Die Hilfe in der Elfenbeinküste im Einzelnen (Auszug):

  • Medizinische Hilfe in der Elfenbeinküste blieb für Ärzte ohne Grenzen im Jahr 2017 eine wichtige Aufgabe. Denn die politischen und militärischen Krisen der Jahre 2002 bis 2010 wirkten sich sehr nachteilig auf die Gesundheitsversorgung im Land aus: Der Weltgesundheitsorganisation zufolge gehört das ivorische Gesundheitssystem zu den schwächsten in Afrika: Ein Arzt und fünf Hebammen sind für 10.000 Einwohner zuständig. Aufgrund der sehr hohen Müttersterblichkeitsrate legten die Gesundheitsbehörden hier einen wichtigen Schwerpunkt: Alle Schwangeren sollten kostenlos medizinisch versorgt werden. Doch Budgetengpässe, fehlender Medikamentennachschub und ein Mangel an ausgebildetem Gesundheitspersonal behinderten unter anderen den Zugang von Frauen und kleinen Kindern zu qualitativ hochwertiger Gesundheitsversorgung.
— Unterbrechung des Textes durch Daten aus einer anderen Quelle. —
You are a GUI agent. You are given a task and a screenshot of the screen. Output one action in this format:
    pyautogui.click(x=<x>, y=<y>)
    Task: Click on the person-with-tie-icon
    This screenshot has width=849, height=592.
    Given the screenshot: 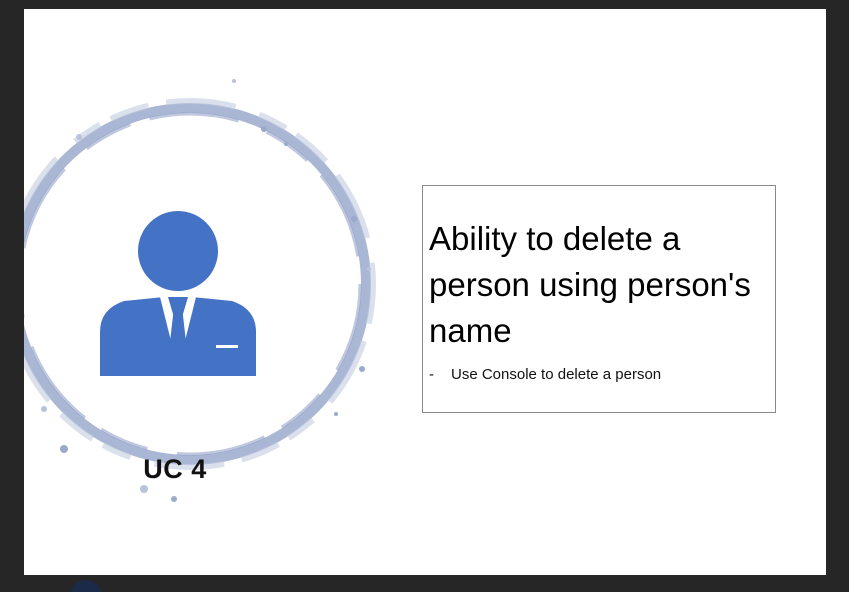 What is the action you would take?
    pyautogui.click(x=178, y=294)
    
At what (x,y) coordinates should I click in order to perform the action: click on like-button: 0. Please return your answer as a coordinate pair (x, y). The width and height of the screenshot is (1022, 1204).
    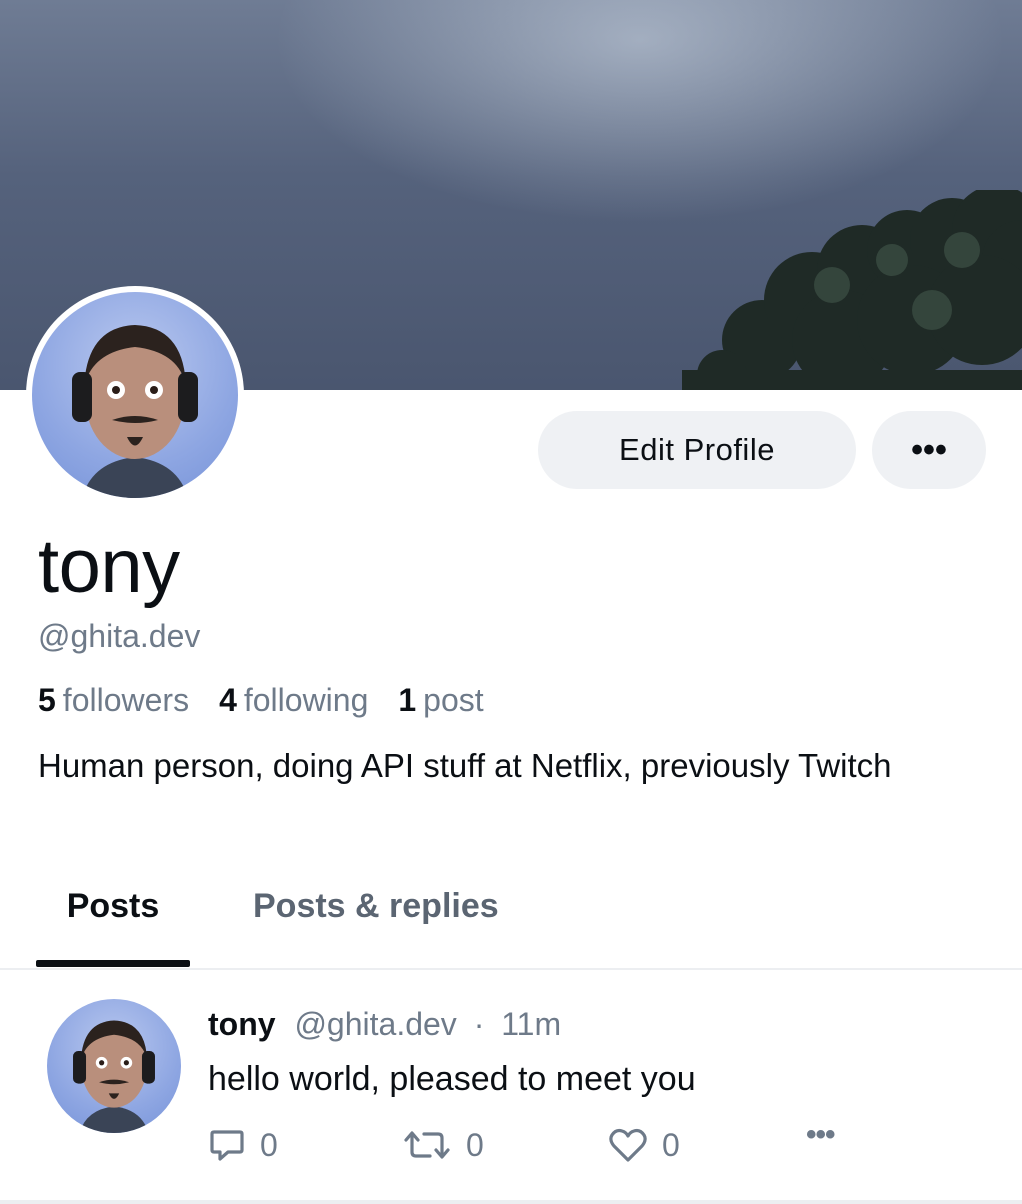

  • Ärzte ohne Grenzen konzentrierte im Jahr 2017 die Hilfe in der Elfenbeinküste auf die Region Hambol: Laut einer Studie (2015) des Forschungsinstituts Epicentre, das Ärzte ohne Grenzen angeschlossen ist, lag die Sterblichkeitsrate bei 661 Frauen von rund 10.000 Geburten. Das Mutter-Kind-Projekt lief in Kooperation mit den Gesundheitsbehörden.
  • Die Teams verbesserten zudem die geburtshilfliche und neonatale Notfall-Versorgung in der ländlichen Region, indem sie das Referenzkrankenhaus in Katiola sowie 27 basismedizinische Gesundheitszentren unterstützten. Im Rahmen der Hilfe in der Elfenbeinküste renovierten sie im Jahr 2017 auch Teile des Krankenhauses in Dabakala, beispielsweise den Operationssaal, um Schwangere mit Kaiserschnitten besser versorgen zu können. Ärzte ohne Grenzen belieferte alle Kliniken mit medizinischem Material, stellte Personal zur Verfügung und betreute ein wirksames Überweisungssystem für komplizierte Geburten. Außerdem organisierten die Teams ein umfassendes Trainings-, Coaching- und Kontrollprogramm für das öffentliche Gesundheitspersonal. Im Jahr 2017 unterstützten die Teams monatlich durchschnittlich 415 Geburten in Einrichtungen, die von Ärzte ohne Grenzen betreut wurden. Diese Hilfe in der Elfenbeinküste umfasste zudem die stationäre Aufnahme von 64 Neugeborenen und die Ausführung von mehr als 40 Kaiserschnitten im Krankenhaus in Katiola.

Ärzte ohne Grenzen bot erstmals 1990 Hilfe in der Elfenbeinküste an.